DOCUMENT:
________________________

Making Tax Digital is already a reality for VAT-registered businesses, with the next phase of rollout looming on the horizon for self-employed individuals and landlords who submit Self Assessment tax returns. Its replacement, MTD Income Tax Self Assessment (ITSA for short), is expected to launch in April 2026.
It was originally due to come into effect in 2024, but rollout has been extended by 2 years, so you have time to prepare! We’ll look at what MTD ITSA is and what it means for you.
What is Making Tax Digital (MTD)?
In a nutshell, MTD is a tax administration strategy brought in by the government to make tax more efficient. With this change, individuals and businesses will be required to:
Submit updates every quarter, which brings the tax system much closer to real-time. Once submitted you’ll see an estimate of your tax bill so you have a much better idea of how much tax you need to pay.
The first stage, MTD for VAT, has already rolled out – with all VAT-registered businesses now keeping digital records, as well as using MTD software to send their VAT returns.
What are the advantages of MTD?
One of the main purposes of Making Tax Digital is to help individuals and businesses get their taxes right. Businesses across the UK lose out on millions of pounds because completing confusing tax return forms means there’s a high chance of making mistakes. The move over to digital record keeping sets out to help them:
Keep records more accurately, and reduce the risk of errors
See (and therefore manage) their cash flow more easily
Monitor how much tax they owe, so they can put the right amount to one side
Know their financial position on a more frequent basis, so they can make better business decisions
What is Making Tax Digital for Income Tax Self Assessment?
MTD ITSA is the forthcoming phase of the Making Tax Digital schedule, which will take over the current Self Assessment system. To comply, you’ll keep digital records using software that works with Making Tax Digital for Income Tax. The software must allow you to:
Create digital records for all of your business transactions
Send quarterly updates of your business’ income and expenses
Who will be affected by MTD ITSA and when does it start?
MTD for Income Tax Self Assessment will affect the way millions of individuals and businesses do their taxes, but in the early stages it depends on whether self-employed individuals and landlords meet the registration threshold:
An annual turnover of more than £50,000 from 6th April 2026
An annual turnover of more than £30,000 from April 2027
Your turnover (also known as gross income) is the total before any expenses or taxes are deducted. If you’re both a landlord and a sole trader, it’ll apply to the income you make from both.

________________________

SOURCE DATA:
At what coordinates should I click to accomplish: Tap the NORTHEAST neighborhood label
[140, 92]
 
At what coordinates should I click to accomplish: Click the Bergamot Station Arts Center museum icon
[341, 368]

________________________

STATED PROBLEM 1: Render this sentence from the Making Tax Digital article in French: "Your turnover (also known as gross income) is the total before any expenses or taxes are deducted."
STATED PROBLEM 2: Carry the Making Tax Digital article forward from its last sentence.
The listing bears no relation to the Making Tax Digital article.

REPLY 1: Votre chiffre d'affaires (également appelé revenu brut) correspond au total avant déduction de toute dépense ou de tout impôt.

REPLY 2:
If you find yourself below this threshold, you can continue to send Self Assessment tax returns as normal if you choose to, until any other changes are made.
At the moment, there is no confirmed date for partnerships and MTD ITSA, but it’s expected that they will eventually need to report their finances in this way.
Is anyone exempt from MTD ITSA?
You can apply for an exemption against using Making Tax Digital for Income Tax if:
Due to your age, disability, or location, it’s not practical to keep digital records or submit them
Your beliefs are incompatible with keeping electronic communications or keeping electronic records due to being a practicing member of a religious society
How do I prepare myself for MTD ITSA?
There are some steps you can take now to help you prepare.
Check if you need to register
You might not need to register for MTD rules straight away, so it’s well worth taking a moment to figure out if MTD ITSA applies to you, or is likely to once the registration period rolls around.
Check the total amount of income you receive as a sole trader (adding together the total turnover if you have multiple sole trader businesses) or money you earn as a landlord. If that total exceeds £50,000 then you’ll need to register for MTD from April 2026. The registration threshold reduces to £30,000 from April 2027.
If your annual turnover is £20,000 for one business, £25,000 for another, and you also earn £6,000 from rental income, your total income is £51,000 so you’ll need to register before April 2026.
Adjust your accounting periods if you have more than one business
To make submitting your quarterly updates more efficient, ensure your accounting periods align so you can do it all at once. This can be trickier than it sounds, so discuss the best way to do this with your accountant!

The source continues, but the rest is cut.